Excavated over several seasons since 2015, the fort has yielded a wealth of information and artifacts testifying to the Roman presence in Arabia, including numerous ceramics, often from the Mediterranean, bronze artefacts, more than 150 Roman and Nabataean coins, and pieces of what are thought to be horse harnesses and armor.

Part of the recently unearthed Roman fort in Hegra. (Photo credit: Zbigniew T. Fiema)

Also found were the butchered bones of animals that provided the garrison with meat — cattle, camel, donkey, horse, sheep and goat.

What isn’t clear is where the Roman soldiers were from.

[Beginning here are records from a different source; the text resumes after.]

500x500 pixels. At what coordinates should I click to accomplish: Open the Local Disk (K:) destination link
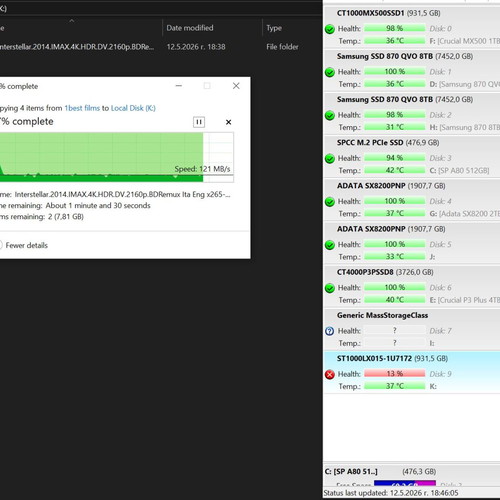point(133,108)
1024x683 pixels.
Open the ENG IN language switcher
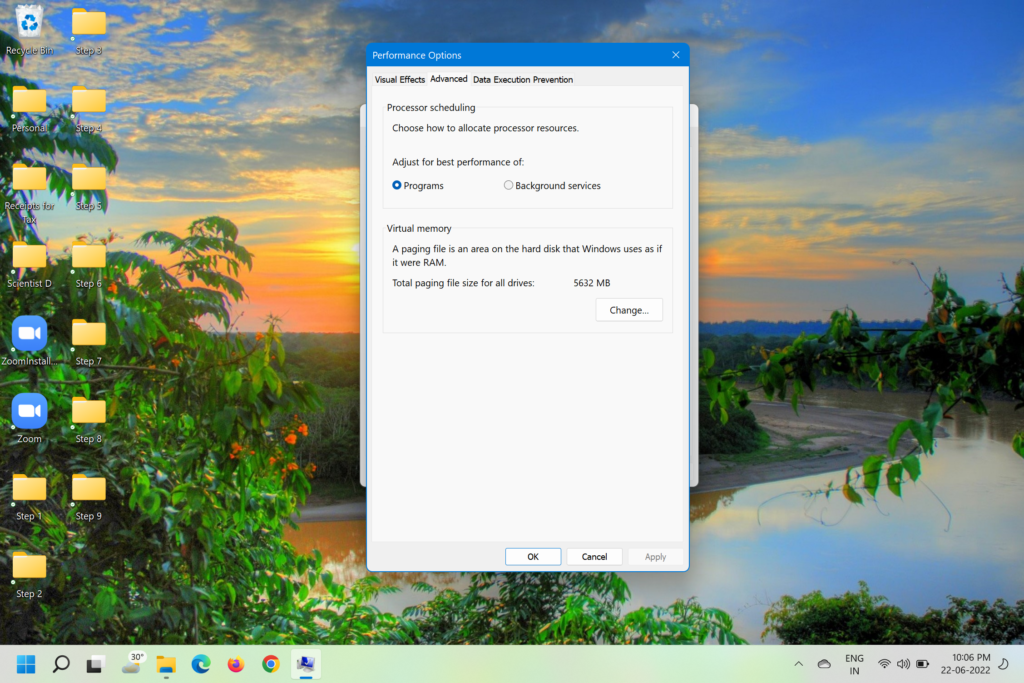854,664
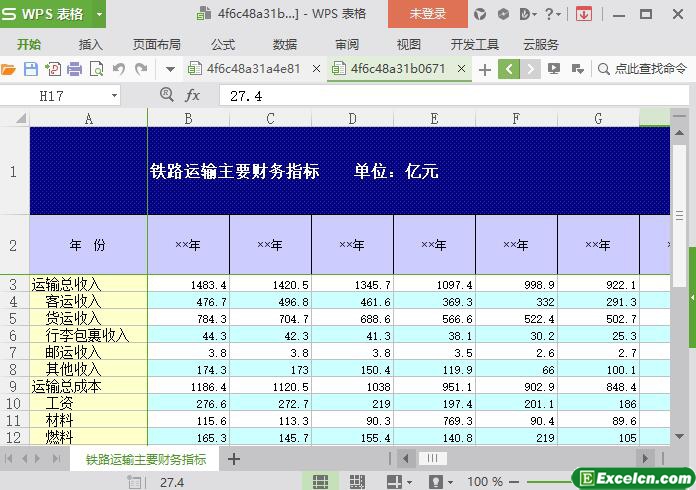Select the 铁路运输主要财务指标 sheet tab
The height and width of the screenshot is (490, 696).
[x=146, y=459]
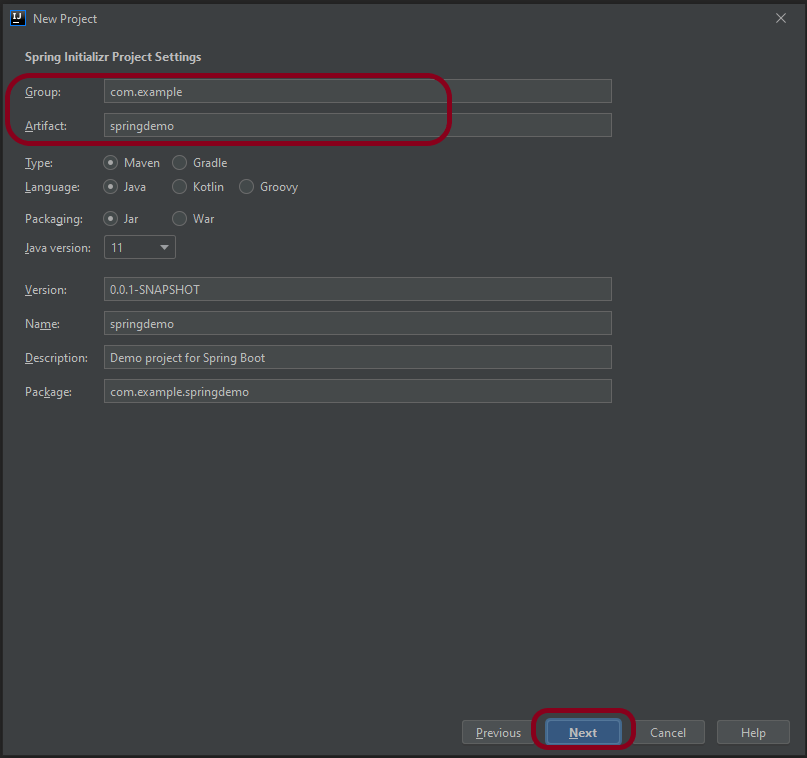Select the Gradle project type
Viewport: 807px width, 758px height.
pos(180,163)
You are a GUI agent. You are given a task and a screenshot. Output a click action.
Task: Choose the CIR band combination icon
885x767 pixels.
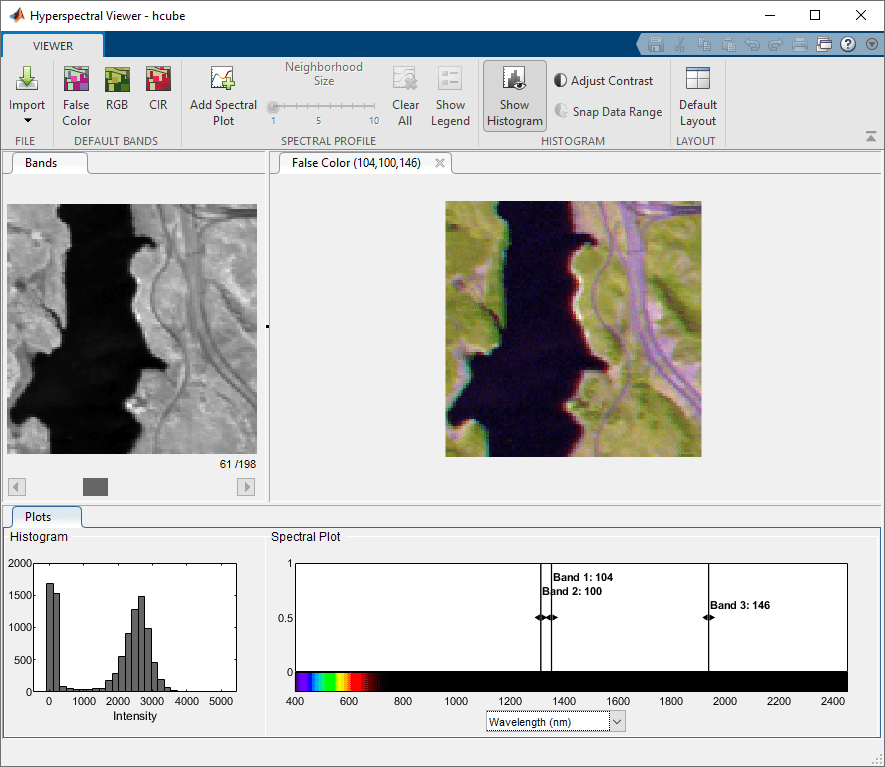point(158,80)
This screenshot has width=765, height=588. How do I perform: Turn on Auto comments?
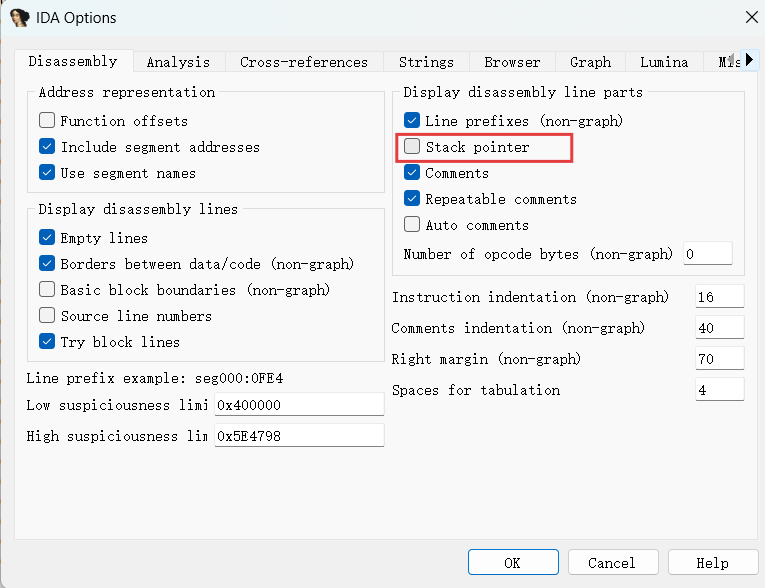tap(412, 225)
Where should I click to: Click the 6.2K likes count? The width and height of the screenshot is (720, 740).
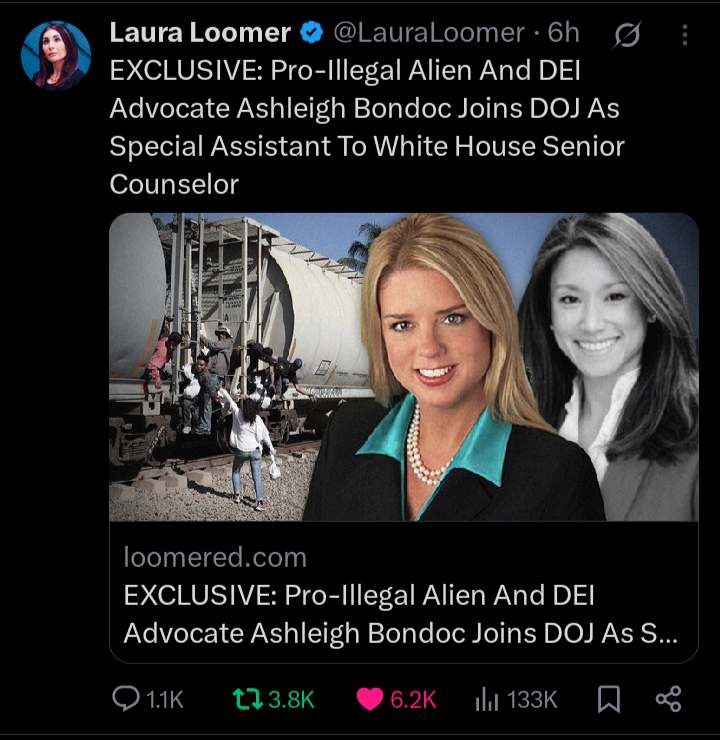[x=413, y=699]
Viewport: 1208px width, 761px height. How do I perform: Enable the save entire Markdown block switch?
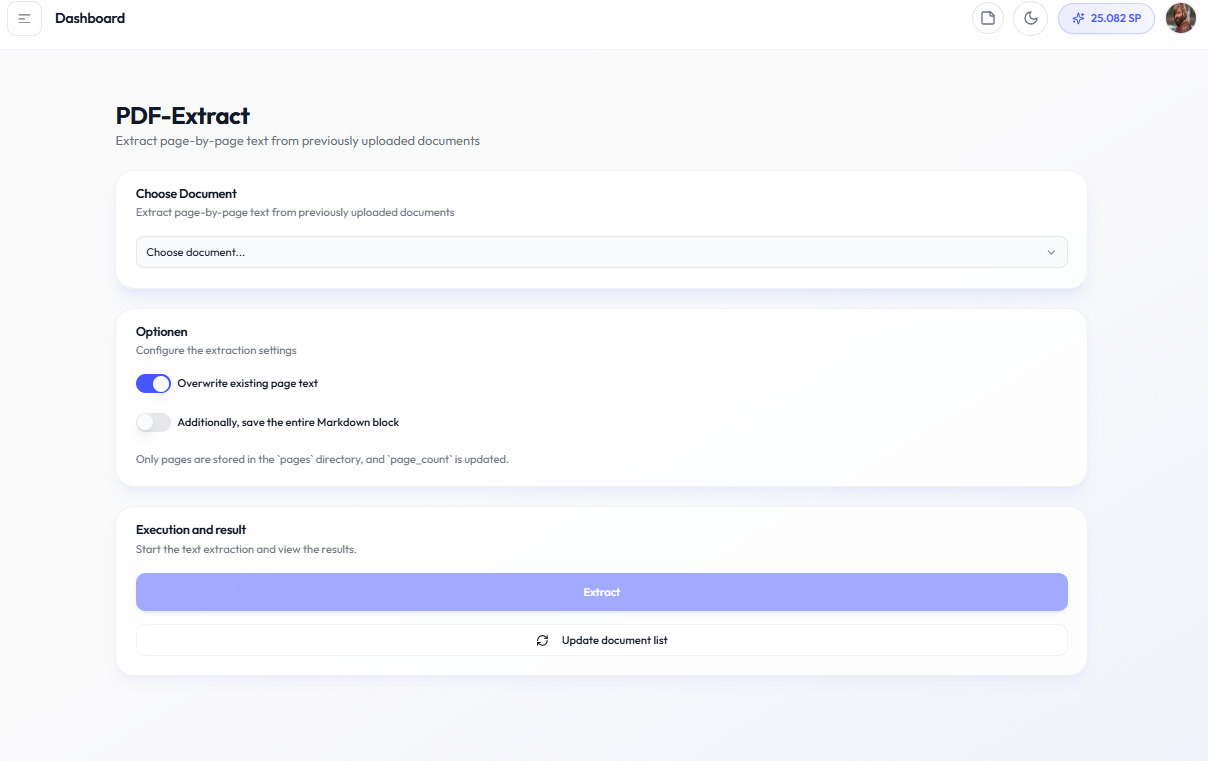click(153, 423)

“Some names indicate that their bearers originated in the Roman East, for example Syria, but some of these soldiers could have come from all over the world,” said Dr Fiema.

“We really do not know. However, since the units mentioned in these inscriptions are often attested for a long time as stationed in the Roman East, it will be reasonable to assume that the soldiers were often locals, drafted or volunteered in the Eastern provinces.”

A map of the Roman Empire shortly after Trajan’s conquests of the kingdom of Nabataea, including Hegra in the interior. The province was soon reduced back to the line of limes Arabicus. (Wikimedia Commons: Tataryn)

The main significance of the discovery of the Roman fort at Hegra is “the solid confirmation of what we have suspected before that this part of the Hijaz was definitely a part of the Roman province of Arabia, and thus of the Roman Empire, and that the Roman presence was not ephemeral.

“We know that the 2nd century was a time of particularly intensive Roman activities in Arabia and in the Red Sea region. Also, at this point of time, we know that the Roman military presence in that part of Arabia extended at least until the end of the 3rd century.”

Prior to the discovery of the fort at Hegra, it was thought that the legions had advanced no further south into Arabia than the head of the Gulf of Aqaba.

“Scholarly hypotheses postulating that the northwest Hijaz was a part of the empire existed already in the late 20th century,” said Fiema.

“But the discovery of the Roman fort, and the Latin inscriptions, in Hegra have indeed confirmed the validity of these early hypotheses.

A cavalry helmet in the form of an Amazon. (Photo credit: British Museum)

“Unfortunately, most of the maps of the Roman Empire, which are published in school textbooks and scientific works, still show the border of the empire coterminous with that of the modern state of Jordan.”

So far, it is not known exactly when the Roman legions abandoned the Hijaz, or why.

Fiema has little doubt that archaeological evidence that the Romans advanced even further south into Arabia, as testified to by Strabo, remains to be unearthed.

“One should expect that intensive archaeological exploration of the Arabian Peninsula should bring more information on the Roman presence.”

There is some evidence that Roman legions may even have made it as far south as the Farasan Islands in the Red Sea off southwest Saudi Arabia.